2. The pressure regulator according to claim 1, wherein the fastener comprises a ferrule located on the tube, wherein the ferrule anchors the fastener to the tube when it is compressed.
3. The pressure regulator according to claim 1, wherein rotation of the compression collar in one direction applies axial force towards the component comprising the seal and rotation of the compression collar in the other direction applies axial force away from the component comprising the seal.
4. A method for making a pressure-regulated connection with a component comprising a seal, wherein the method comprises the steps of coupling a compression collar with the sealed component; anchoring a fastener to a tube near the compression collar; coupling the fastener with the compression collar; and rotating the compression collar to apply an axial force to the tube.
5. The method according to claim 4, wherein the anchoring of the fastener to the tube comprises the step of deforming a fastening splint.

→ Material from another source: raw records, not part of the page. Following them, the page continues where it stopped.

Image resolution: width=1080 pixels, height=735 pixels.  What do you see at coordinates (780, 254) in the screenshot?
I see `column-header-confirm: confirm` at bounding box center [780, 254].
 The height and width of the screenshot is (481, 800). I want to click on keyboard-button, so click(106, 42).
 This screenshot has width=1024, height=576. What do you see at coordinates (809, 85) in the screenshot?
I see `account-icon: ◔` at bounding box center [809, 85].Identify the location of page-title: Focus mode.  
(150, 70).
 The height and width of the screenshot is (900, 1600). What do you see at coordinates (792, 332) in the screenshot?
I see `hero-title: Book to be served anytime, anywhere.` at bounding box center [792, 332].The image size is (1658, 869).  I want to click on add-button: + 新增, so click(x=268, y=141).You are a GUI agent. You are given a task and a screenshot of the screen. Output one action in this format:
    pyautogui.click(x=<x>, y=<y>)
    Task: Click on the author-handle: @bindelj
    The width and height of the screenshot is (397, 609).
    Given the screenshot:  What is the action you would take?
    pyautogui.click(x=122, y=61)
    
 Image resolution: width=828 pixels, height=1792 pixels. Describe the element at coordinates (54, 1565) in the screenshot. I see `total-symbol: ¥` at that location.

6. A method for making a pressure-regulated connection with a component comprising a seal, wherein the method comprises the steps of sliding a compression collar onto a tube; engaging the component comprising the seal with the compression collar; sliding a fastener onto the tube; engaging the fastener with the compression collar; clamping the tube; and rotating the compression collar to apply an axial force to the tube.
7. The method according to claim 6, wherein the clamping of the tube comprises: sliding a splint through the tube into the clamp; and compressing the splint.
8. The method according to claim 7, wherein compression of the splint deforms the splint and anchors it to the tube.